Excerpted records START
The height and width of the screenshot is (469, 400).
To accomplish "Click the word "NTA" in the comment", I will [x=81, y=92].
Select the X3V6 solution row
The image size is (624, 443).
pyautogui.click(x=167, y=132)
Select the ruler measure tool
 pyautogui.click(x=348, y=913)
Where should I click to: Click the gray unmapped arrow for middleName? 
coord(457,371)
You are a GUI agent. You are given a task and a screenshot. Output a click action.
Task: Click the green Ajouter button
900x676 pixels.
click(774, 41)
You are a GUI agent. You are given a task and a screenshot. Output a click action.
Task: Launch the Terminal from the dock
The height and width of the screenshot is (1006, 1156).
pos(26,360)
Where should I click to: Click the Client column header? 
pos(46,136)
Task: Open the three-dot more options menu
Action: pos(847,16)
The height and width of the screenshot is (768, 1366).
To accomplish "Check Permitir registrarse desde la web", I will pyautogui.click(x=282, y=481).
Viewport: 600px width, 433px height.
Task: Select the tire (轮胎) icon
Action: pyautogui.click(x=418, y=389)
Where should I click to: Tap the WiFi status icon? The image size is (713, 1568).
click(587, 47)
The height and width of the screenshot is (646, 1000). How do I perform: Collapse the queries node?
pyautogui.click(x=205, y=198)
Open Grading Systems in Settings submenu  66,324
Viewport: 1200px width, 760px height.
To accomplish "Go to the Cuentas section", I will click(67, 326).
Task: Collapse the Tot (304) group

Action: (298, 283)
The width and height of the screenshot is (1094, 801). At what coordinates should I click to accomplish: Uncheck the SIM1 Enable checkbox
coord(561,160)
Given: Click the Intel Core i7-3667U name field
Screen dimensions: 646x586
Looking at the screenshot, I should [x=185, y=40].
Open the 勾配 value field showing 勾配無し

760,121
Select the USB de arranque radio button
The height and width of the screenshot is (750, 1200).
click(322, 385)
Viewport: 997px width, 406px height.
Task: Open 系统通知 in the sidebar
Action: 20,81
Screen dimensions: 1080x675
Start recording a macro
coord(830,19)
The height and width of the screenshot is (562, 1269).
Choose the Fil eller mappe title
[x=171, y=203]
Excerpted records END
**What to produce:** Which lines of the data include the string "button"? Find them and copy each one.

**Solution to the problem:**
Task: Click the green Ajouter button
Select the USB de arranque radio button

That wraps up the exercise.